━━ SELECTED EXCERPT ━━
Emanuel advocates the second explanation. That is, the neutrality of liberal political philosophy must give way to the determination of "the good" as in communalism.
This is Dan Callahan's view with which I agree:
... there can be no full discussion of equality in health care without an equally full discussion of the substantive goods and goals that medicine and health care should pursue ... [U]nless there can be a discussion of the goals of medi- cine in the future as rich as that of justice and health has been, the latter problem will simply not admit of any meaningful solution.
Could Emanuel simply have agreed that an appeal to "the good" is required to achieve a "meaningful solution." Perhaps, but it would be a stretch. Calling one solution meaningful while implying that the other ("dangerous") path is not a meaningful solution strongly implies advocacy. And Emanuel cinches it with his next sentence:
Fortunately, many, including many liberals, have come to view as mistaken a liberalism with such a strong principle of neutrality and avoidance of public discussion of the good.
━━━
━━ DATASET EXTRACT ━━
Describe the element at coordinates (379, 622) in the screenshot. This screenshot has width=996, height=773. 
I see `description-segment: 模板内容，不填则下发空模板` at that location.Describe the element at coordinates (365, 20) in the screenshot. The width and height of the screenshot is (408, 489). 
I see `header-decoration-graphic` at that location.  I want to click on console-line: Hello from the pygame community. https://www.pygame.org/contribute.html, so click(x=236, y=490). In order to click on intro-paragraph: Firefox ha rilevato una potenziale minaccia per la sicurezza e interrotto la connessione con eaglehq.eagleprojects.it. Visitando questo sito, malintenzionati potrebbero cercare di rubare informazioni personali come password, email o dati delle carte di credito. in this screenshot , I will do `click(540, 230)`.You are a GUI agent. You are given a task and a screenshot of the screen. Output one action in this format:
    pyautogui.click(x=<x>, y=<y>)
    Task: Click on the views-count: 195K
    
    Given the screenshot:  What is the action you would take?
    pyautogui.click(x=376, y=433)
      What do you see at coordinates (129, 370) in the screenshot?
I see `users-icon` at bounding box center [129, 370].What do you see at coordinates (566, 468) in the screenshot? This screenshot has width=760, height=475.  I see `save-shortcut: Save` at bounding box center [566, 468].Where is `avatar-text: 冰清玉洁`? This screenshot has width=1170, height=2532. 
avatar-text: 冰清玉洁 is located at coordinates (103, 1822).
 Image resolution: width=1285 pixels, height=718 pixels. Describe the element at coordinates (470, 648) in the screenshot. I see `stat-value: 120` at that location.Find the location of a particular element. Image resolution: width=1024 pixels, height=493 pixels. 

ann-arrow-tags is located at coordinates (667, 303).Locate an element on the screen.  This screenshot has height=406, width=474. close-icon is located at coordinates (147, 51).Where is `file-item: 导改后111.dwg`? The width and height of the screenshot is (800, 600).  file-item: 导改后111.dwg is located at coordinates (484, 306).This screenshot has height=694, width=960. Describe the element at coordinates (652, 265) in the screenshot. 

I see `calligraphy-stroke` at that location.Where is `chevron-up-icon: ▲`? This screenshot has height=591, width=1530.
━━━
- _WHAT THIS EXERCISE ASKS_:
• A. Answer these questions from the excerpt on Emanuel:
(i) Which explanation does Emanuel advocate?
(ii) What word is set in quotation marks to describe the other path?
(iii) According to the last sentence, what have many, including many liberals, come to view as mistaken?
• B. Set down the part of the excerpt on Emanuel that begins at the words "This is Dan" and stops after "any meaningful solution.".

- _EXERCISE SOLUTIONS_:
• A.
(i) The second explanation.
(ii) "Dangerous."
(iii) A liberalism with such a strong principle of neutrality and avoidance of public discussion of the good.

• B.
This is Dan Callahan's view with which I agree:
... there can be no full discussion of equality in health care without an equally full discussion of the substantive goods and goals that medicine and health care should pursue ... [U]nless there can be a discussion of the goals of medi- cine in the future as rich as that of justice and health has been, the latter problem will simply not admit of any meaningful solution.